Partial ordering of life cycle inventory databases

Life cycle inventory (LCI) databases provide information of fundamental importance to the mainstream practice of life cycle assessment (LCA). Development and management of LCI data resources is a tremendous task. This paper seeks to develop design principles for organizing efforts around distributed database management by considering the structure of inventory networks. A number of LCI databases in wide use are placed into a partial ordering using graph theoretic techniques. First, strongly connected components, which indicate cyclic dependencies, are identified in each network. Then, those components are collapsed to single nodes, rendering the graphs acyclic. The acyclic graphs are then ordered topologically. Large databases were found to contain a single large strongly connected component, designated the background, that satisfied dependencies of other processes in the database. Processes with a lower position in the ordering than the background, designated the foreground, depended on inputs from the background in order to operate, but no background processes required inputs from any foreground processes. Processes higher in the order than the background, designated the downstream, satisfied dependencies in the background but did not themselves require the background.

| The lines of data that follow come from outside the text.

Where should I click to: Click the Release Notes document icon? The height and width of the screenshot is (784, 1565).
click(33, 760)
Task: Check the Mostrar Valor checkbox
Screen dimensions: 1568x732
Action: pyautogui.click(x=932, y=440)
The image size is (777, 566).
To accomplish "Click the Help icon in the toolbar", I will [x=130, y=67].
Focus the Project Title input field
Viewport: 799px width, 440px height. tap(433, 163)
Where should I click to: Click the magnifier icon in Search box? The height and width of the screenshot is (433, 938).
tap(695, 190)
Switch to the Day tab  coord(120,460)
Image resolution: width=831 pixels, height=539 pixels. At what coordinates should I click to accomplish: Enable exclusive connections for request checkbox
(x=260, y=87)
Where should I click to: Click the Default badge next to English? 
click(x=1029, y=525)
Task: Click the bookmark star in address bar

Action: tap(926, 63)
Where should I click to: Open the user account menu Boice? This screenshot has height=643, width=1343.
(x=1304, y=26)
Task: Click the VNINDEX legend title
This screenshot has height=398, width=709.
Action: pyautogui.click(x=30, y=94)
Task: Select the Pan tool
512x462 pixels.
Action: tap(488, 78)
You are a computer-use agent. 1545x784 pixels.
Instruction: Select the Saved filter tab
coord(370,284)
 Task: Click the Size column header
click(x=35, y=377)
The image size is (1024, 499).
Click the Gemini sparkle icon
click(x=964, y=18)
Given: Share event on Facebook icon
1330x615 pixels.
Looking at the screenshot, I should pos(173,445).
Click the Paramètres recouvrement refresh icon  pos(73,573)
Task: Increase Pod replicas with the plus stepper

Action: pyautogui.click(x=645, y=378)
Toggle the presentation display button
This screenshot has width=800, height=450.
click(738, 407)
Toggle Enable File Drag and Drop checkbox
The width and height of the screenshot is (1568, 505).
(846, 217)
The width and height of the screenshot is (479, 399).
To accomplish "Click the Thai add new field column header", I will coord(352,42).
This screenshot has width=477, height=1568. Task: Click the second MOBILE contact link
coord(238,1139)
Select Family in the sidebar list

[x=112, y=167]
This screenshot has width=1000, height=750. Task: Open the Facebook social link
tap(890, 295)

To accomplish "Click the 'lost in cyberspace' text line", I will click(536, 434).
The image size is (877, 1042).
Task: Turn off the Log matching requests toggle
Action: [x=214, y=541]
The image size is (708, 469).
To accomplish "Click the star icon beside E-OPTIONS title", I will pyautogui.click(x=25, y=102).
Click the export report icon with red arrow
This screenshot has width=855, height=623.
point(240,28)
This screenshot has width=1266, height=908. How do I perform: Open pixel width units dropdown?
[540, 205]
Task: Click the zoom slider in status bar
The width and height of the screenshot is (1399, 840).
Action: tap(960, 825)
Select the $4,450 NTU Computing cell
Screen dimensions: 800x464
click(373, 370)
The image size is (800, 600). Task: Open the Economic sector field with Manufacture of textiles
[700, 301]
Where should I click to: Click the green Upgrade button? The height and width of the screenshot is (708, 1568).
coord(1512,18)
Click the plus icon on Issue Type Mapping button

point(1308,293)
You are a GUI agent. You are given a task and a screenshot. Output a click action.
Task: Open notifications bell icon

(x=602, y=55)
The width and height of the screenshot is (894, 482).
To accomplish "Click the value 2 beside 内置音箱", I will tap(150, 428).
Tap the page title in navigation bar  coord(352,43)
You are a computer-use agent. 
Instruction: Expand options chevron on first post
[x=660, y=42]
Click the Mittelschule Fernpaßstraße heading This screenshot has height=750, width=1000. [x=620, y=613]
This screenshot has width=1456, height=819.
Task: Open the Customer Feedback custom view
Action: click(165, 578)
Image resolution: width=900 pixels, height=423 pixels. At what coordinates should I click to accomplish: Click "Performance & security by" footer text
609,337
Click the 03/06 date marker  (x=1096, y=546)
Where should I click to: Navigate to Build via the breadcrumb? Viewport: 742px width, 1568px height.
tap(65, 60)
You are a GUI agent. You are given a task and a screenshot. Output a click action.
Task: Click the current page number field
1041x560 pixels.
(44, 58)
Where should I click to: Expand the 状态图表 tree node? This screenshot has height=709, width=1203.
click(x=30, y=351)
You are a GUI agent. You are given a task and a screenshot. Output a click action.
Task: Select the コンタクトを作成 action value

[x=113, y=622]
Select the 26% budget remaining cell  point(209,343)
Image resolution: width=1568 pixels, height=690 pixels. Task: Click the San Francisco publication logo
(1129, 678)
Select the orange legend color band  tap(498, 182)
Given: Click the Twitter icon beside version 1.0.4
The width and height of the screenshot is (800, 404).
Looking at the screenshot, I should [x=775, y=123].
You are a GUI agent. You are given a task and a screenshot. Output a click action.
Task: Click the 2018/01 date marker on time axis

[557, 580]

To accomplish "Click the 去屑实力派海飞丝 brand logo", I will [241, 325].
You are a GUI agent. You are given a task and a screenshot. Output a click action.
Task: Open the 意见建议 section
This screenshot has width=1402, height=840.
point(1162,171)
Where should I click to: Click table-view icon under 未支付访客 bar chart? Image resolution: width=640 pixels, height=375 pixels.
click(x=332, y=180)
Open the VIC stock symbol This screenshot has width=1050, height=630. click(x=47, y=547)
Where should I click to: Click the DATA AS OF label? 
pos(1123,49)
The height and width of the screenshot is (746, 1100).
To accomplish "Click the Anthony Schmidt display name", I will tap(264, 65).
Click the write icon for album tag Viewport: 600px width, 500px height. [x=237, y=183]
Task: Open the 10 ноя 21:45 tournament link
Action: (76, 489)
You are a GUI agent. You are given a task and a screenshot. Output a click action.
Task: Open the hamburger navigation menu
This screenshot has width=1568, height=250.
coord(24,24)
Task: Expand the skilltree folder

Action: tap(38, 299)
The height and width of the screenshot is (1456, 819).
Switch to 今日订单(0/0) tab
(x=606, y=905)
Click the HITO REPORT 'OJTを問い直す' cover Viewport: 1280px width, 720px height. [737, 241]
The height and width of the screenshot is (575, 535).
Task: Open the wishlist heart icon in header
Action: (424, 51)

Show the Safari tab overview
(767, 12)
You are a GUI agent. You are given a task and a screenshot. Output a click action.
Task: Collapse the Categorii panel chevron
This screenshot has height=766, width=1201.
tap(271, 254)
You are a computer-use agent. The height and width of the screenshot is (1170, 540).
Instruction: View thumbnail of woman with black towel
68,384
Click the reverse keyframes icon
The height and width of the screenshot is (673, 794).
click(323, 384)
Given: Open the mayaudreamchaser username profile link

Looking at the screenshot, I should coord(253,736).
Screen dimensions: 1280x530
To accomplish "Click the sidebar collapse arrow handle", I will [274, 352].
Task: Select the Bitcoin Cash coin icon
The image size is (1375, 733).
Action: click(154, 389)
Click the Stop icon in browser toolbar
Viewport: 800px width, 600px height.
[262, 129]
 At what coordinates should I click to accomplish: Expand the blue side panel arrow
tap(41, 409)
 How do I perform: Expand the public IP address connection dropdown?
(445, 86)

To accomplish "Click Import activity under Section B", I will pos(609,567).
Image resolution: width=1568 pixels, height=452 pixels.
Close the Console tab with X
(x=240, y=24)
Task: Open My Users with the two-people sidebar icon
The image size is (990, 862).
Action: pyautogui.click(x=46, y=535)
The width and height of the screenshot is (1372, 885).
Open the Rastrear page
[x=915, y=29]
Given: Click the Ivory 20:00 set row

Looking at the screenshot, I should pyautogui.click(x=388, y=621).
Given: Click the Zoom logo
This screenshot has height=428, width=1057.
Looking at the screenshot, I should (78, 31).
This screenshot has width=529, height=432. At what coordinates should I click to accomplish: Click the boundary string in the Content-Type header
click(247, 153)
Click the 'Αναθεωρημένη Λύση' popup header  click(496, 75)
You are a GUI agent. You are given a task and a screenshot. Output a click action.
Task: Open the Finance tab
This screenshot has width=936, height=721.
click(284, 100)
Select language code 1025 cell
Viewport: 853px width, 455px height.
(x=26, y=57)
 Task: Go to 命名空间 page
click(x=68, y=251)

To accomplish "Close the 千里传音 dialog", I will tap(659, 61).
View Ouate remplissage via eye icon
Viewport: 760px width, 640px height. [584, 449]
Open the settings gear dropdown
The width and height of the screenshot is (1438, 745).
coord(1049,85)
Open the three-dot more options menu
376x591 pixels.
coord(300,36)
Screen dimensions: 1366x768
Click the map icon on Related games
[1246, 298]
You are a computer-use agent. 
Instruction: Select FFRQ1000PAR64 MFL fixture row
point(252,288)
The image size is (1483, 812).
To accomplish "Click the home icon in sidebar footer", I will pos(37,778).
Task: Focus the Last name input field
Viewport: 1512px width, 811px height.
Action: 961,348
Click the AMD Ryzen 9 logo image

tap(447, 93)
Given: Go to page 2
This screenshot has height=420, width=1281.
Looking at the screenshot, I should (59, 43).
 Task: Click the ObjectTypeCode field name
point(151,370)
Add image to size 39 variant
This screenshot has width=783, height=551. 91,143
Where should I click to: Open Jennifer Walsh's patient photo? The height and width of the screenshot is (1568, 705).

Databases sharing a common set of product flows could be compared on the basis of their foreground, background, and downstream segments. Making a distinction between an acyclic foreground and a strongly connected background has computational utility because the foreground and background databases can be managed independently. Describing LCA studies on the basis of their dependence on background product flows would allow them to be easily moved among distinct databases that provide the same products and would also facilitate critical review. Background databases themselves can be broken up by scope into mutually dependent systems that can be independently maintained. LCI database maintainers should consider maintaining the foreground and background components of their databases separately because of the differing implications of modeling decisions made in each of the two cases. A framework for database-independent enumeration of intermediate flows would advance distributed data management.